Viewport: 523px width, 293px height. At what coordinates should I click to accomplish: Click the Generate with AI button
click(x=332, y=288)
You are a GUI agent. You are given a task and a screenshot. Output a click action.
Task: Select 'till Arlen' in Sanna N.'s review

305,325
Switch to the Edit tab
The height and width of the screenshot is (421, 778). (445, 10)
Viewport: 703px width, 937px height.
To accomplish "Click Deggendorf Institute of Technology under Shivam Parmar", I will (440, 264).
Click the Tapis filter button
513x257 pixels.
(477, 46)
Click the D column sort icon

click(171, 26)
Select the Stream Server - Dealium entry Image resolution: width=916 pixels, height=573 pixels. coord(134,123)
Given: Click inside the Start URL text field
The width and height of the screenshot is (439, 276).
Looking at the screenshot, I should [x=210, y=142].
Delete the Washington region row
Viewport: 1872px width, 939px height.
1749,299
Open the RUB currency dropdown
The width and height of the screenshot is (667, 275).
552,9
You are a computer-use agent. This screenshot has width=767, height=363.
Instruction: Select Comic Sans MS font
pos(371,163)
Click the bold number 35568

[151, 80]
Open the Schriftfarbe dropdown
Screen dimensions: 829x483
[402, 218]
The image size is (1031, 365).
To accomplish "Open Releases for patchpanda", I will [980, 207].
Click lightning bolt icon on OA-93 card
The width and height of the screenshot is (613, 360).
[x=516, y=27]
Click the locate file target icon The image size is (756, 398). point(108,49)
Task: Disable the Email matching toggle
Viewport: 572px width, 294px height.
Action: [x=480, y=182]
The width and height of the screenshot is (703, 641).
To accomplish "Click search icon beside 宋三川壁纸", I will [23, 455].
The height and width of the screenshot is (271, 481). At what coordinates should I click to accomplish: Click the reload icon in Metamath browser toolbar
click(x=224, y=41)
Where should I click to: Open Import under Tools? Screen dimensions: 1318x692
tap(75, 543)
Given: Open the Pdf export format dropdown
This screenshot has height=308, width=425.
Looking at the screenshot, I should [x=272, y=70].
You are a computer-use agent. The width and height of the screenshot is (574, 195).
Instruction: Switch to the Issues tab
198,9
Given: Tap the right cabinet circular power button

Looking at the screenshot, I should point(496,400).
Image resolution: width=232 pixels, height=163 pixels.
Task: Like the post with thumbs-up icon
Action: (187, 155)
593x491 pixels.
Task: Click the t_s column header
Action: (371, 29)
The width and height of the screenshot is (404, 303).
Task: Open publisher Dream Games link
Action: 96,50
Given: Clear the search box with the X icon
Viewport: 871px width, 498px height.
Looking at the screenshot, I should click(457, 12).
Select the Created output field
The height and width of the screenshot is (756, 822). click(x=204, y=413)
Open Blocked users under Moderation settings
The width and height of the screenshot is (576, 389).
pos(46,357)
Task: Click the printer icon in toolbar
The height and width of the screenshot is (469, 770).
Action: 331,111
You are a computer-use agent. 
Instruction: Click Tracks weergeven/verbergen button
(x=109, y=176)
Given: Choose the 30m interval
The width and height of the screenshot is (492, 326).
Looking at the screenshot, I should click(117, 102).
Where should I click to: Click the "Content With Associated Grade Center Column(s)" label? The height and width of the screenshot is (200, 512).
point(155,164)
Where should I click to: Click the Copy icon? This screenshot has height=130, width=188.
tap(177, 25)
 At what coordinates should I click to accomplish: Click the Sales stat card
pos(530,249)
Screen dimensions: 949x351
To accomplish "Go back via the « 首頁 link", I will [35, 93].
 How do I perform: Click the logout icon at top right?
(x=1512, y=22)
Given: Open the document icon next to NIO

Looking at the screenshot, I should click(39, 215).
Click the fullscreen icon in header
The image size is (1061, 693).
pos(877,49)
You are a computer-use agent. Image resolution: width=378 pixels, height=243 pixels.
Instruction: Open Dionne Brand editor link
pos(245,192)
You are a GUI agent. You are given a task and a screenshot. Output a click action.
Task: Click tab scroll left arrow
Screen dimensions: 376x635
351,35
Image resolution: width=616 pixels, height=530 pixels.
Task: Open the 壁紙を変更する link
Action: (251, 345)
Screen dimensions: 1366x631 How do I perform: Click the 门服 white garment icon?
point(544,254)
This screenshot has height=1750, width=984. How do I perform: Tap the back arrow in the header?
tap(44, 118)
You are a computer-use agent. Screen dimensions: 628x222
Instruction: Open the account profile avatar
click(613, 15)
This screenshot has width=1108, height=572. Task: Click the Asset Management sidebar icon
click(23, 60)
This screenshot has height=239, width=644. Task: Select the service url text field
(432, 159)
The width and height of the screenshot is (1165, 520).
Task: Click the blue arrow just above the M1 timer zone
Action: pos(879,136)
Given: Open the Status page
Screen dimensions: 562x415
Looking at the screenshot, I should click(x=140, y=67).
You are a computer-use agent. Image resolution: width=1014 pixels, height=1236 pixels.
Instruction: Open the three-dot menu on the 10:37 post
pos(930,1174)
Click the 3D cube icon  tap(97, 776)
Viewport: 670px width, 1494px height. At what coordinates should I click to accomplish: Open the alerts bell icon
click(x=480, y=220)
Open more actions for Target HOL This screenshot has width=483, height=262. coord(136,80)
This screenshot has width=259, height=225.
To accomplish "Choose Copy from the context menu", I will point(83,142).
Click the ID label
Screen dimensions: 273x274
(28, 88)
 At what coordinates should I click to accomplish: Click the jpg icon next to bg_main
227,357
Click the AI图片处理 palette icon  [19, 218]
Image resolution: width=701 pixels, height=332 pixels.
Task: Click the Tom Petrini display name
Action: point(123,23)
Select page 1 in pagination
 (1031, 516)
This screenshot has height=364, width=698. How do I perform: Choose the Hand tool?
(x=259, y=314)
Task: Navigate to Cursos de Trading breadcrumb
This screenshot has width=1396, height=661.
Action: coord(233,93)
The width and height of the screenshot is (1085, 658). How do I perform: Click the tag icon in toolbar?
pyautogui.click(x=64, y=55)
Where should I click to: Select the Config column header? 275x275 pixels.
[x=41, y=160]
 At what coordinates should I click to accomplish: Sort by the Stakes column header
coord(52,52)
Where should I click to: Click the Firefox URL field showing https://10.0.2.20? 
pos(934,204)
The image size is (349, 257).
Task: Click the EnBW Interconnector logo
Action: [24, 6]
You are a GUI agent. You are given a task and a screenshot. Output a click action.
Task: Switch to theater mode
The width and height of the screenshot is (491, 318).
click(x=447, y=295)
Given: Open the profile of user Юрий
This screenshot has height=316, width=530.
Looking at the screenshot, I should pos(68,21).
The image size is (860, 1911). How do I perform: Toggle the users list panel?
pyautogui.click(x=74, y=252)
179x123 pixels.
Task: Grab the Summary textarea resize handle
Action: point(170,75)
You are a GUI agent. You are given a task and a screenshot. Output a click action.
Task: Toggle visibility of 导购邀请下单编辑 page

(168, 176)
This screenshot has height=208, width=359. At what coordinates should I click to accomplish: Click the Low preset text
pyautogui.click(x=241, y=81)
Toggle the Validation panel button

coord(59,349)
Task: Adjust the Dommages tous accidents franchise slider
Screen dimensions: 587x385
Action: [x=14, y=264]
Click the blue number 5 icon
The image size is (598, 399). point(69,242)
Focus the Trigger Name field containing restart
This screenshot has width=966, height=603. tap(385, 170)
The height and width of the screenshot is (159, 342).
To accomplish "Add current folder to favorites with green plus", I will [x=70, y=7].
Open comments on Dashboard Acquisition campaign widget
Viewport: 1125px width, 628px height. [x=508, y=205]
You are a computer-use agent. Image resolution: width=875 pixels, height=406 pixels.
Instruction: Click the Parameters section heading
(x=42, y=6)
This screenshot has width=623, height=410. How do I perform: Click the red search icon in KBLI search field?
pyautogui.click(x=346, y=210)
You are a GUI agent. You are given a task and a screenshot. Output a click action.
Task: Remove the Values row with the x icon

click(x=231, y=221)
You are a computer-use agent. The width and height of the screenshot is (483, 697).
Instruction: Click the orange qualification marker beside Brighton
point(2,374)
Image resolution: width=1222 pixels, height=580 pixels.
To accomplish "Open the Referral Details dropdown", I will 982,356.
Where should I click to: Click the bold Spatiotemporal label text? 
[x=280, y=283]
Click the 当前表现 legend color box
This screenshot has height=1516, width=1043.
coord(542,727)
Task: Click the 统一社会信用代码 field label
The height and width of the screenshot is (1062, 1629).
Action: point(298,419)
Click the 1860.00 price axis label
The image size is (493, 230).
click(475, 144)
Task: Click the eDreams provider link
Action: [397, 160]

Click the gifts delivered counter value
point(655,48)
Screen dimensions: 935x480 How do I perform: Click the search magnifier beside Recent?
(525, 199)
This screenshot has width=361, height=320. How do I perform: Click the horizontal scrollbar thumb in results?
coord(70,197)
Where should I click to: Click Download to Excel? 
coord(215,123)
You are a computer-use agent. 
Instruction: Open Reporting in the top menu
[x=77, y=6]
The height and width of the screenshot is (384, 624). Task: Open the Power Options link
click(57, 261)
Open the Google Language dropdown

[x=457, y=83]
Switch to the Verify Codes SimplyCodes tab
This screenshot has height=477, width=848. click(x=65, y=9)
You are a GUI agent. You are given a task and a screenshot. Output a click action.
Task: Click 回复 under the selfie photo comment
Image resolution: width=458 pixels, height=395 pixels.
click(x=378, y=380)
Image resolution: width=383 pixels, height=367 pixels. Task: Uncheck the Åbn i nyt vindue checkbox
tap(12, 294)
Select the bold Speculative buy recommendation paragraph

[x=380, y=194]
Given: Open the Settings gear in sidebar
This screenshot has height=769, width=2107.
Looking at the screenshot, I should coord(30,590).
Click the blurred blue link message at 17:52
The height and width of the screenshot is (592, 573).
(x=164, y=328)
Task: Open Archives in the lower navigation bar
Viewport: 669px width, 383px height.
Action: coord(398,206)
════
Lines from the start of the entries through the one containing "Given: Click inside the Start URL text field" are to be set down again exactly, both ends included.

Viewport: 523px width, 293px height. At what coordinates should I click to accomplish: Click the Generate with AI button
click(x=332, y=288)
You are a GUI agent. You are given a task and a screenshot. Output a click action.
Task: Select 'till Arlen' in Sanna N.'s review

305,325
Switch to the Edit tab
The height and width of the screenshot is (421, 778). (445, 10)
Viewport: 703px width, 937px height.
To accomplish "Click Deggendorf Institute of Technology under Shivam Parmar", I will (440, 264).
Click the Tapis filter button
513x257 pixels.
(477, 46)
Click the D column sort icon

click(171, 26)
Select the Stream Server - Dealium entry Image resolution: width=916 pixels, height=573 pixels. coord(134,123)
Given: Click inside the Start URL text field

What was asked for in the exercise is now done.